Le jeudi 29 juillet 2010 à 15:42 +0200, Tarek Ziadé a écrit :

On Thu, Jul 29, 2010 at 3:34 PM, Antoine Pitrou <solipsis at pitrou.net> wrote: > On Thu, 29 Jul 2010 15:25:20 +0200 > Tarek Ziadé <ziade.tarek at gmail.com> wrote: >> >> That makes sense. OTHO, if we drop the idea of having a magical method, >> we could have an collections' ABC instead, called JSONSerializable, >> with one method to override, >> >> This is more about declaring the interface rather than adding yet >> another magic method >> >> That's a nice OOP pattern to have imho > > Python is supposed to be duck-typed. It would be strange to add a > couple of random exceptions to that general rule.

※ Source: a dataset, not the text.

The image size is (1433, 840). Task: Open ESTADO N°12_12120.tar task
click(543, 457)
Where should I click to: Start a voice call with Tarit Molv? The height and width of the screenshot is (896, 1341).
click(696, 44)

Moreover, having to > both derive an existing class and implement the single method defined > on that class is one complication too many.

Not sure to follow here, since ABCs are about having an object supporting a series of methods no matter what are the parent classes. e.g. this is closer to the concept of "interfaces". IOW you don't need to derive from a parent class, you just to need to provide a given set of methods, and ABC provides a ways to check that an object has that signature.

Ok, but then how does it avoid having a magic method? You can't use a normal name such as "to_json" because then an existing class with that method could be wrongly inferred as implementing your new ABC, and break existing code.

Besides, defining an ABC for a single, module-specific method sounds rather overkill. This reminds of me of projects plagued by an overuse of interfaces for every possible concept.

Regards

Antoine.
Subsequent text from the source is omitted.